Please convert the stretch of the data below from the line containing "Task: Select the first deals carousel dot" through the end into a JSON list of strings, with one string per line and blank lines omitted. Leave the pictures out of the list.

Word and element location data
--- start ---

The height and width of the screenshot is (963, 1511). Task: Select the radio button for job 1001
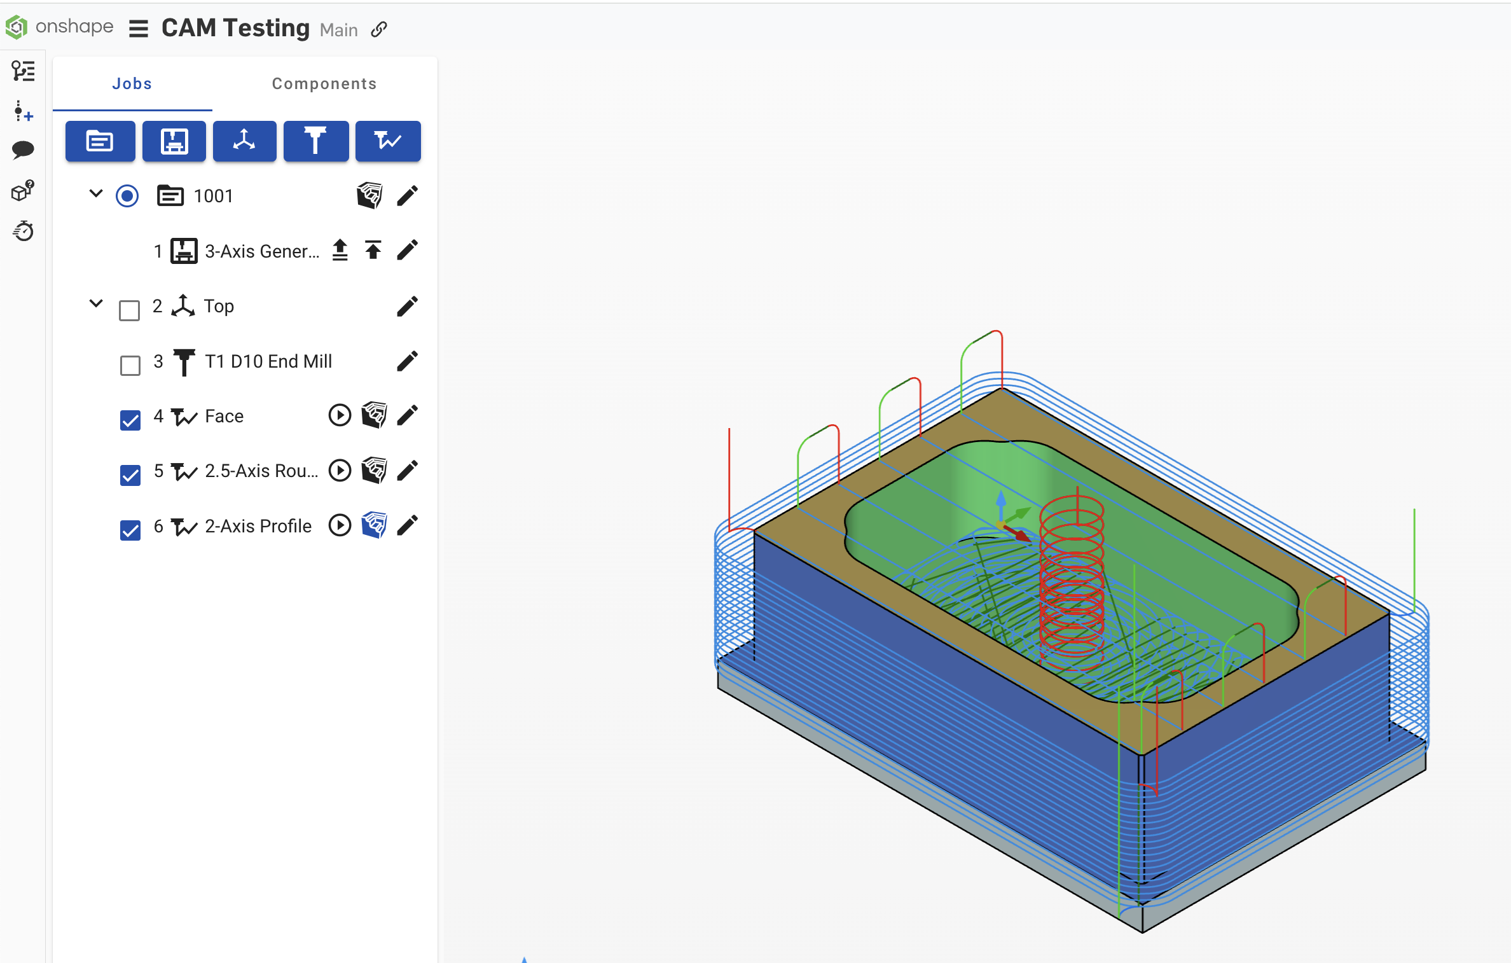[127, 196]
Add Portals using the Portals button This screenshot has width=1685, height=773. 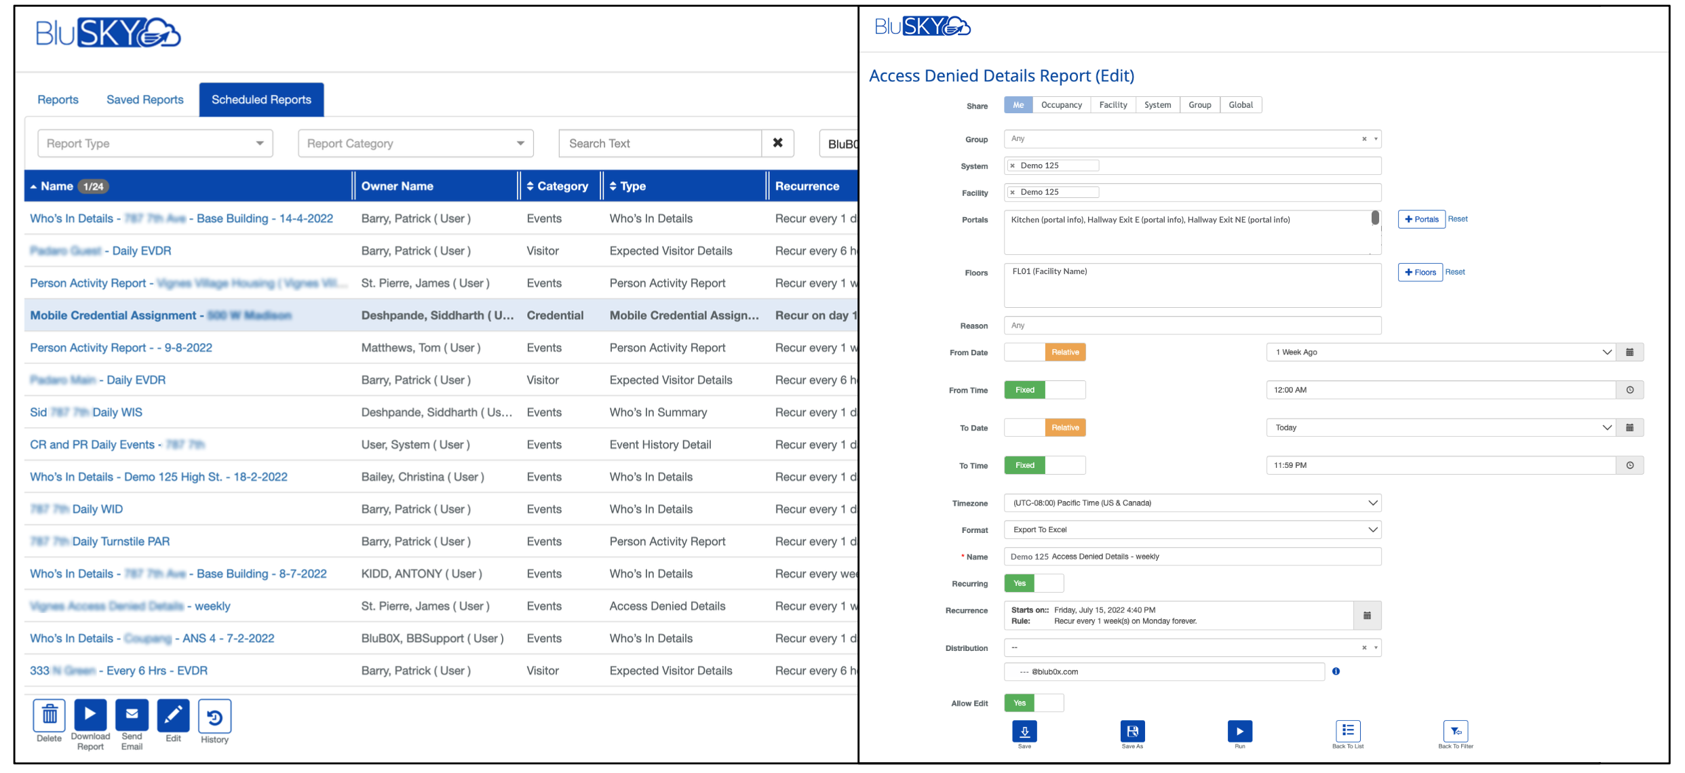[1421, 218]
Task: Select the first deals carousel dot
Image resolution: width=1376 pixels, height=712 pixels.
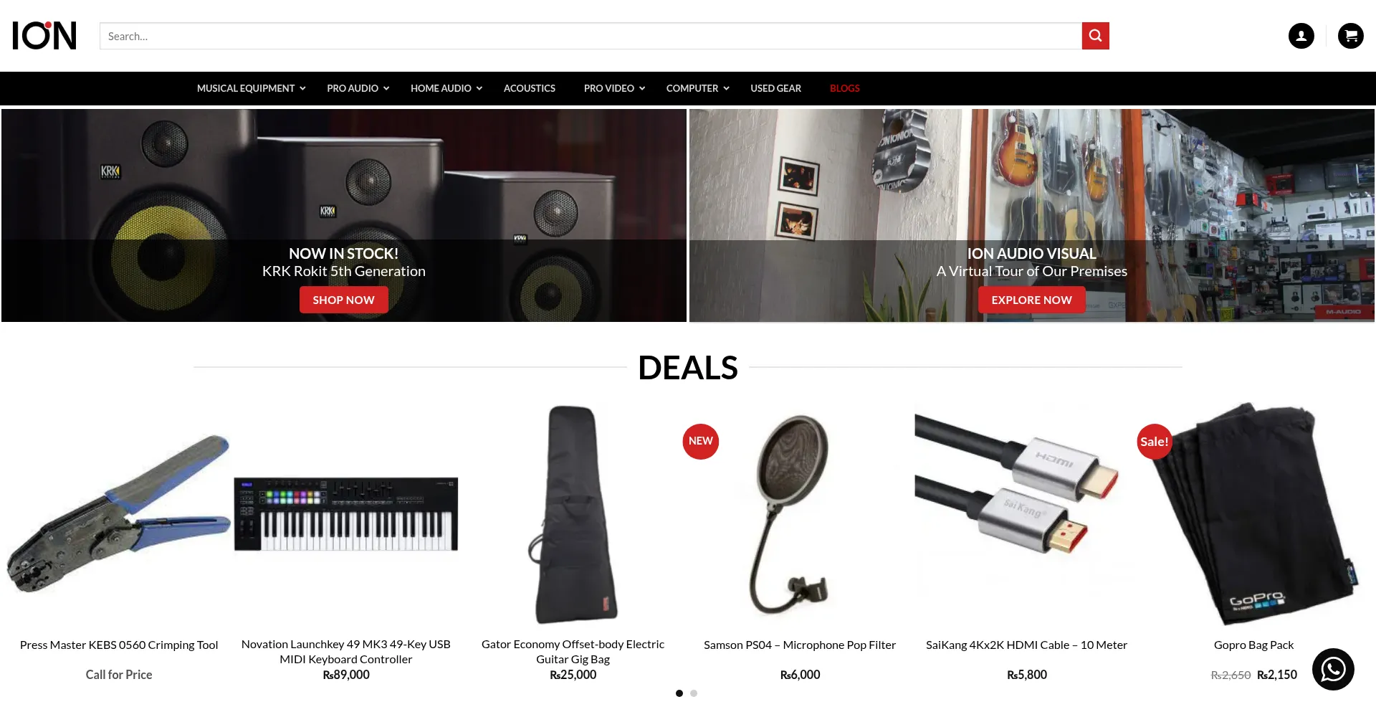Action: [679, 693]
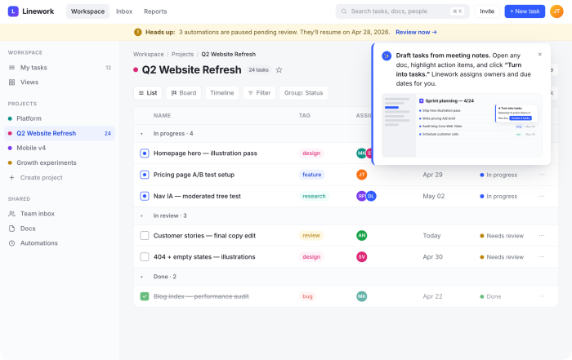Screen dimensions: 572x360
Task: Uncheck the completed Blog index task
Action: [145, 296]
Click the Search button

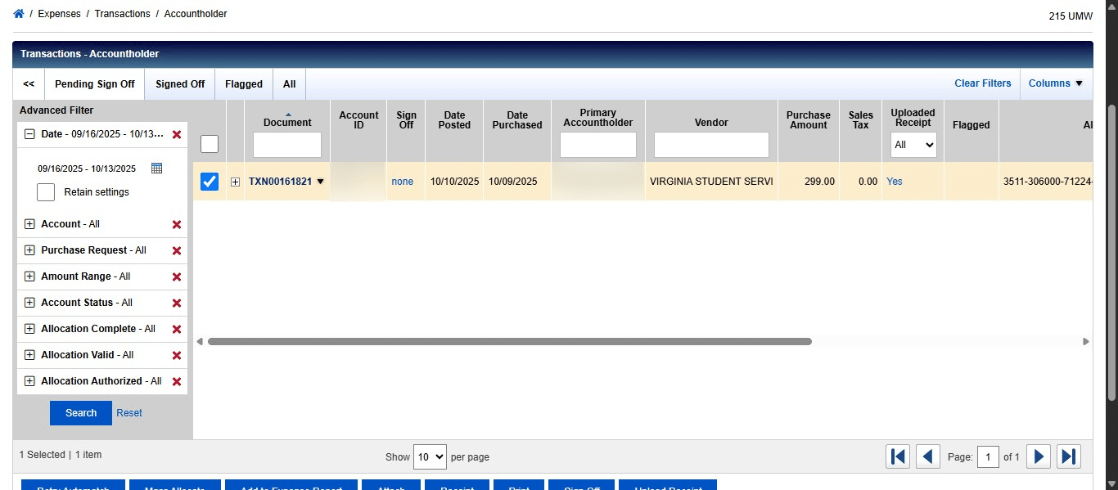(x=80, y=413)
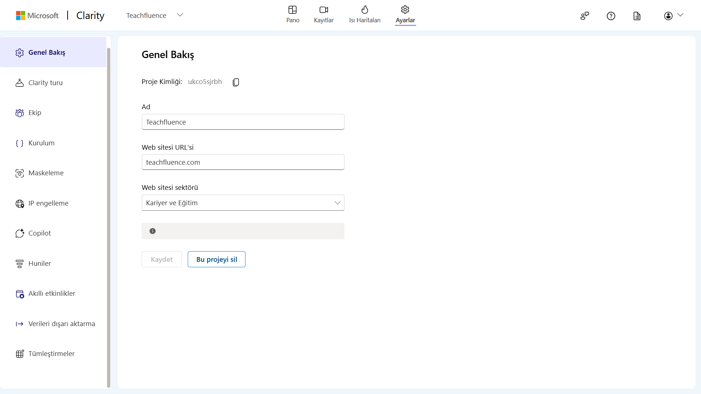701x394 pixels.
Task: Open the Pano dashboard
Action: pos(293,15)
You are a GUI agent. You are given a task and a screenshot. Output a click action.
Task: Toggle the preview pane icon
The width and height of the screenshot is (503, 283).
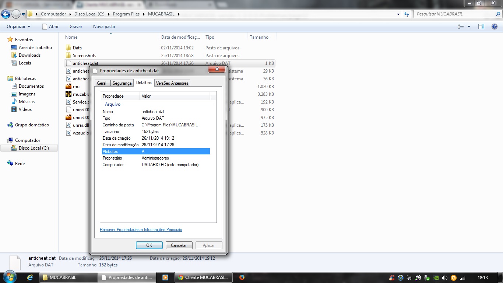[481, 27]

--- end ---

▸ Exercise result
[
  "Task: Select the first deals carousel dot",
  "Image resolution: width=1376 pixels, height=712 pixels.",
  "Action: [679, 693]",
  "Screen dimensions: 572x360",
  "Task: Uncheck the completed Blog index task",
  "Action: [145, 296]",
  "Click the Search button",
  "(x=80, y=413)",
  "701x394 pixels.",
  "Task: Open the Pano dashboard",
  "Action: pos(293,15)",
  "You are a GUI agent. You are given a task and a screenshot. Output a click action.",
  "Task: Toggle the preview pane icon",
  "The width and height of the screenshot is (503, 283).",
  "[481, 27]"
]